** SET TASK A **
Copy the records below verbatim, starting at the line with "Ecouter Lire - Franck Pavloff (137, 652)" and continuing through the final line of the records.
--- PAGE EXTRACT ---
Bringing Deep Learning Workloads to JSC supercomputers

Parallelize Training

Alexandre Strube // Sabrina Benassou

June 25, 2024

The ResNet50 Model

ImageNet class

class ImageNet(Dataset):
    def __init__(self, root, split, transform=None):
        if split not in ["train", "val"]:
            raise ValueError("split must be either 'train' or 'val'")
        
        self.root = root
        
        with open(os.path.join(root, "imagenet_{}.json".format(split)), "rb") as f:
            data = json.load(f)

        self.samples = list(data.keys())
        self.targets = list(data.values())
        self.transform = transform
        
                
    def __len__(self):
        return len(self.samples)    
    
    def __getitem__(self, idx):
        x = Image.open(os.path.join(self.root, self.samples[idx])).convert("RGB")
        if self.transform:
            x = self.transform(x)
        return x, self.targets[idx]
    

PyTorch Lightning Data Module

class ImageNetDataModule(pl.LightningDataModule):
    def __init__(
        self,
        data_root: str,
        batch_size: int,
        num_workers: int,
        dataset_transforms: dict(),
    ):
        super().__init__()
        self.data_root = data_root
        self.batch_size = batch_size
        self.num_workers = num_workers
        self.dataset_transforms = dataset_transforms
        
    def setup(self, stage: Optional[str] = None):
        self.train = ImageNet(self.data_root, "train", self.dataset_transforms)
            
    def train_dataloader(self):
        return DataLoader(self.train, batch_size=self.batch_size, \
            num_workers=self.num_workers)
--- DATA TO PROCESS ---
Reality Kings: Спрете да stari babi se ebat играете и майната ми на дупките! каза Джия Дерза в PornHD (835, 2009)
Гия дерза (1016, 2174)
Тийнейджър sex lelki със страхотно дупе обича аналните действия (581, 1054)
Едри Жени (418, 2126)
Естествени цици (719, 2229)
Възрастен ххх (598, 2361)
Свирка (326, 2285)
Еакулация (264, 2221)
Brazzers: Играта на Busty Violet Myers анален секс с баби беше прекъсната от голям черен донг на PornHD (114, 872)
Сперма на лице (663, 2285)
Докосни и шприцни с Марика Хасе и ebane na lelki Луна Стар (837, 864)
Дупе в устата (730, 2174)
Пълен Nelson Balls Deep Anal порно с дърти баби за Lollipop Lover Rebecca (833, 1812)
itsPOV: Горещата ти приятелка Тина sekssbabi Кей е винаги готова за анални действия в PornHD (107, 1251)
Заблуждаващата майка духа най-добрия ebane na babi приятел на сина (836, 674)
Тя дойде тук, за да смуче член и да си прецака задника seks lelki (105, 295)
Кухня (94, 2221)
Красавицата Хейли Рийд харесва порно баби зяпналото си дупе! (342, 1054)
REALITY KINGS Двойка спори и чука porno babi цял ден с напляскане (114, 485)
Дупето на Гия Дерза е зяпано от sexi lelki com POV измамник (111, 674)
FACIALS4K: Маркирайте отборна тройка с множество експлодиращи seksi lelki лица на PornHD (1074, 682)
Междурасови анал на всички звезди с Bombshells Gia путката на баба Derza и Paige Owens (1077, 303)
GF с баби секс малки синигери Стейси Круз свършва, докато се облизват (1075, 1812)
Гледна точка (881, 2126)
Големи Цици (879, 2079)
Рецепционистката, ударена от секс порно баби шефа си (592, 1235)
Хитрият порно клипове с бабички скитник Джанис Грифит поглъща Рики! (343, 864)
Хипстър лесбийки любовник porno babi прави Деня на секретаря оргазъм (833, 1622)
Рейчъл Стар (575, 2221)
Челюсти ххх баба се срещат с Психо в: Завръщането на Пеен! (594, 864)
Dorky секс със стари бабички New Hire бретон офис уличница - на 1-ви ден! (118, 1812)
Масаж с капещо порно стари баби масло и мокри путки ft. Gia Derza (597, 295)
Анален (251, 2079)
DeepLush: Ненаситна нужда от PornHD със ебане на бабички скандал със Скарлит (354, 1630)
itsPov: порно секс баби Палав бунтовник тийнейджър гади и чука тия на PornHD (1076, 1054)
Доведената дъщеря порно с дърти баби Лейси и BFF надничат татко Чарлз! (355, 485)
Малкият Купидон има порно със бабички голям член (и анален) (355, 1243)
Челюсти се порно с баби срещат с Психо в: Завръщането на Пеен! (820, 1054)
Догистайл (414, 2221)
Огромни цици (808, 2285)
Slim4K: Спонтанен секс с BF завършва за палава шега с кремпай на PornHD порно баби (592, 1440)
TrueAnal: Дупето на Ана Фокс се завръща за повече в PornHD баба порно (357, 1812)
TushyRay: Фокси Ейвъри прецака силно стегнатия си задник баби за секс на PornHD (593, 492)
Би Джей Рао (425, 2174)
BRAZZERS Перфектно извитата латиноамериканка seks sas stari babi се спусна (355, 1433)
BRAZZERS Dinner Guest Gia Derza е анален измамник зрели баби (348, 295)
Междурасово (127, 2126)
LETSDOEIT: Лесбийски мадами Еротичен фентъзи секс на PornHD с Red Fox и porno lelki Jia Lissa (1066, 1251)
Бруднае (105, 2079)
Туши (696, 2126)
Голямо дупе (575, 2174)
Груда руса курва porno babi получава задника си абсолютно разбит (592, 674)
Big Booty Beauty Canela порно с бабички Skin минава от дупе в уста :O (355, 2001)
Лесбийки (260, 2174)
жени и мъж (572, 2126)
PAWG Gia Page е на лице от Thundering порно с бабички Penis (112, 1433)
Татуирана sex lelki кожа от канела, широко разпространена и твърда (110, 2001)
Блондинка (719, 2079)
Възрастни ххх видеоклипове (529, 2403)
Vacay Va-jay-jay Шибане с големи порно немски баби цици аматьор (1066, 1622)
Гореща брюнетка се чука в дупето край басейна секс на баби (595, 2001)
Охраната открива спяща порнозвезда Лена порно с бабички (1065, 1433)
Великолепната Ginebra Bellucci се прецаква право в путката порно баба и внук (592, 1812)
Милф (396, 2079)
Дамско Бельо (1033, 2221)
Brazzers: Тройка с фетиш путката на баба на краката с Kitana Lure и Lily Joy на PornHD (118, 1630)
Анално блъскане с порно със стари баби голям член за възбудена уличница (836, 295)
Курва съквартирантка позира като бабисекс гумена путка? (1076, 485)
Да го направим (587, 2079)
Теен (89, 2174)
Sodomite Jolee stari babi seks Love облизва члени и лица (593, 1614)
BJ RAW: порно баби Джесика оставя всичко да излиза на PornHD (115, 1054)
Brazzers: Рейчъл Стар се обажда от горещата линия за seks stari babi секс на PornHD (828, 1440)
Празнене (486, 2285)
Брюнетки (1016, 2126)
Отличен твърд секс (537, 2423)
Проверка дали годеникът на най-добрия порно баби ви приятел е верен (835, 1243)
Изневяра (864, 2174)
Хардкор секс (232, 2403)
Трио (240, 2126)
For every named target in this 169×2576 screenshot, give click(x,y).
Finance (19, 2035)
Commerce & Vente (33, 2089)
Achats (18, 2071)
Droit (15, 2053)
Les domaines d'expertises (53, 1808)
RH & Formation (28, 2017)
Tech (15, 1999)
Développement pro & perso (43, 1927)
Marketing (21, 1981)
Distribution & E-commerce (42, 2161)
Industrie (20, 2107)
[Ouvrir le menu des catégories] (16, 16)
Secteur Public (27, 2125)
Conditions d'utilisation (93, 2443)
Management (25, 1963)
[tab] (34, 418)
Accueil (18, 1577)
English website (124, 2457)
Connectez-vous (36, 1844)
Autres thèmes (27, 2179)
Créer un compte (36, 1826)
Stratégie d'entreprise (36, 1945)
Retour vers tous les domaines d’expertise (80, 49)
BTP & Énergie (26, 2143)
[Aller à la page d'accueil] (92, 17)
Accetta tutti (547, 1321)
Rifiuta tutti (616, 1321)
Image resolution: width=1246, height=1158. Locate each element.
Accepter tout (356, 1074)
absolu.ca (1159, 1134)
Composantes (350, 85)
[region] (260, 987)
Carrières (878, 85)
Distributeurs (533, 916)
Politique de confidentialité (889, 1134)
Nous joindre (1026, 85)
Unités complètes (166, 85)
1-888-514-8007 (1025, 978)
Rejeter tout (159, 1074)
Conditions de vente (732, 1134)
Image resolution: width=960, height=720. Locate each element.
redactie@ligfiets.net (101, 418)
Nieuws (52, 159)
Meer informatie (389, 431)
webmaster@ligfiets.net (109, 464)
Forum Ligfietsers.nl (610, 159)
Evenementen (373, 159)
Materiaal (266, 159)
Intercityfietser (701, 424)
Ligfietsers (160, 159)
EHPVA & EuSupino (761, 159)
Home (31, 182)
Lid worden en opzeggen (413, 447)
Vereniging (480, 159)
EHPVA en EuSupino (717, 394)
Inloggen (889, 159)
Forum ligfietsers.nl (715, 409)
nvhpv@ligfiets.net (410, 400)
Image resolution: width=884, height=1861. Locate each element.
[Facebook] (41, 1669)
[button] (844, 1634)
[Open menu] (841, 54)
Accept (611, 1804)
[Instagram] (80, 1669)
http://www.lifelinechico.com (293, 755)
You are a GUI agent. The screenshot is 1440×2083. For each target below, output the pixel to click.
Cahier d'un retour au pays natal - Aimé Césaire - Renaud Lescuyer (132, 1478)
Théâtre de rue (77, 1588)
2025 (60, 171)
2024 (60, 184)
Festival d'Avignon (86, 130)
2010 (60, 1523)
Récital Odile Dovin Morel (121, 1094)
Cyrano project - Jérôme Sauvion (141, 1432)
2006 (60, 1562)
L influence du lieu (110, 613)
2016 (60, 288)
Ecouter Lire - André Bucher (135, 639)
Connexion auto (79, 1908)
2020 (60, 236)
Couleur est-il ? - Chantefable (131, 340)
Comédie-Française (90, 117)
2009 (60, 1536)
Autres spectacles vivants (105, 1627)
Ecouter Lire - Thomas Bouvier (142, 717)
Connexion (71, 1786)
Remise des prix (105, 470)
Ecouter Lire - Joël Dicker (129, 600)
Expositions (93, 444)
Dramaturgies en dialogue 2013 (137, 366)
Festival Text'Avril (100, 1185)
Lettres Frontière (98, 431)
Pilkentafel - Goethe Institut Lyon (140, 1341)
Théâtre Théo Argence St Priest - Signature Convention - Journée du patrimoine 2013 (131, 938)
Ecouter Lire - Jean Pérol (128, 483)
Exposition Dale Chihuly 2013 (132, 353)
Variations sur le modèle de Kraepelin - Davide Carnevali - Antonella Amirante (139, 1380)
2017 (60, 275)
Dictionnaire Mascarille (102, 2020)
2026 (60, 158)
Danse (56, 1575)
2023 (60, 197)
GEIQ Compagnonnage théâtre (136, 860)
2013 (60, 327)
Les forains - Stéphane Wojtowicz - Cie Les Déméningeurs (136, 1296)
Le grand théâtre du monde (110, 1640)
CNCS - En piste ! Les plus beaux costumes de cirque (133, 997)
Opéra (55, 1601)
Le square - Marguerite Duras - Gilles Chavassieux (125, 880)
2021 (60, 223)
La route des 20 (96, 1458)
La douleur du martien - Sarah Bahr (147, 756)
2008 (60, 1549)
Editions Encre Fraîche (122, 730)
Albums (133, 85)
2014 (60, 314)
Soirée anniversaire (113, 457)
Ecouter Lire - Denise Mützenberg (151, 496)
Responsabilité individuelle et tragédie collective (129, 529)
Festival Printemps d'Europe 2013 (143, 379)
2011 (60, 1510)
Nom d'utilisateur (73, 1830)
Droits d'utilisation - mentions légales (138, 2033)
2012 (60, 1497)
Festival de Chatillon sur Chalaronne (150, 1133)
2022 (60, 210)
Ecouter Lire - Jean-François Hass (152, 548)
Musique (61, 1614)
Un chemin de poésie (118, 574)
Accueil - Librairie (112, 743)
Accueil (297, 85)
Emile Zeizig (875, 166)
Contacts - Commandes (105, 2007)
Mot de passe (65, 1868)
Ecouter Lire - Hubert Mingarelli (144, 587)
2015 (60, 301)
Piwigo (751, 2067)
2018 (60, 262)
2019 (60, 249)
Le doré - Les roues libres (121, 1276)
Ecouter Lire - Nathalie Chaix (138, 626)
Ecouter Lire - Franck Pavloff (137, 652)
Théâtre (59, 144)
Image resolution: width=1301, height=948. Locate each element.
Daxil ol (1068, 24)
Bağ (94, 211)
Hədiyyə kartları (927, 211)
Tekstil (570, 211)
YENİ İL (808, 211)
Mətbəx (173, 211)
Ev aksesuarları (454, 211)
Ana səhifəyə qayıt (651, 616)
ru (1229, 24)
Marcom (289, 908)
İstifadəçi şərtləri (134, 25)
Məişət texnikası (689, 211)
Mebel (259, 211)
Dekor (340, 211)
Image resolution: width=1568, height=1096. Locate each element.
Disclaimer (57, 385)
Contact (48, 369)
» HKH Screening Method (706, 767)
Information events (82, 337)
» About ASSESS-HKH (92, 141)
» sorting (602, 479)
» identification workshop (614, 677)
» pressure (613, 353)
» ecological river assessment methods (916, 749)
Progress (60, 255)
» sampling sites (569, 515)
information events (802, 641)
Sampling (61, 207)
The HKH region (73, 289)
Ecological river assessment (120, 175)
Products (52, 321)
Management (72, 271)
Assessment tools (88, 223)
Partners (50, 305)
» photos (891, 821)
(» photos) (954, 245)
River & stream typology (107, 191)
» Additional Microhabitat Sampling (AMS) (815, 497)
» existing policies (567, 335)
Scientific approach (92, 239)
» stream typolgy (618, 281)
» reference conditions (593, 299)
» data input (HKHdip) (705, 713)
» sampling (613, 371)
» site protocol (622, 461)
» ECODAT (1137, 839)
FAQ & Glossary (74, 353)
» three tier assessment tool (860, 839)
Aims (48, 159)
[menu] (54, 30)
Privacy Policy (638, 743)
---
** SET TASK B **
In the presentation, which two values are accepted for the split argument of the ImageNet class?

** FINISHED ANSWER A **
Ecouter Lire - Franck Pavloff (137, 652)
Théâtre (59, 144)
Image resolution: width=1301, height=948. Locate each element.
Daxil ol (1068, 24)
Bağ (94, 211)
Hədiyyə kartları (927, 211)
Tekstil (570, 211)
YENİ İL (808, 211)
Mətbəx (173, 211)
Ev aksesuarları (454, 211)
Ana səhifəyə qayıt (651, 616)
ru (1229, 24)
Marcom (289, 908)
İstifadəçi şərtləri (134, 25)
Məişət texnikası (689, 211)
Mebel (259, 211)
Dekor (340, 211)
Image resolution: width=1568, height=1096. Locate each element.
Disclaimer (57, 385)
Contact (48, 369)
» HKH Screening Method (706, 767)
Information events (82, 337)
» About ASSESS-HKH (92, 141)
» sorting (602, 479)
» identification workshop (614, 677)
» pressure (613, 353)
» ecological river assessment methods (916, 749)
Progress (60, 255)
» sampling sites (569, 515)
information events (802, 641)
Sampling (61, 207)
The HKH region (73, 289)
Ecological river assessment (120, 175)
Products (52, 321)
Management (72, 271)
Assessment tools (88, 223)
Partners (50, 305)
» photos (891, 821)
(» photos) (954, 245)
River & stream typology (107, 191)
» Additional Microhabitat Sampling (AMS) (815, 497)
» existing policies (567, 335)
Scientific approach (92, 239)
» stream typolgy (618, 281)
» reference conditions (593, 299)
» data input (HKHdip) (705, 713)
» sampling (613, 371)
» site protocol (622, 461)
» ECODAT (1137, 839)
FAQ & Glossary (74, 353)
» three tier assessment tool (860, 839)
Aims (48, 159)
[menu] (54, 30)
Privacy Policy (638, 743)

** FINISHED ANSWER B **
"train" and "val"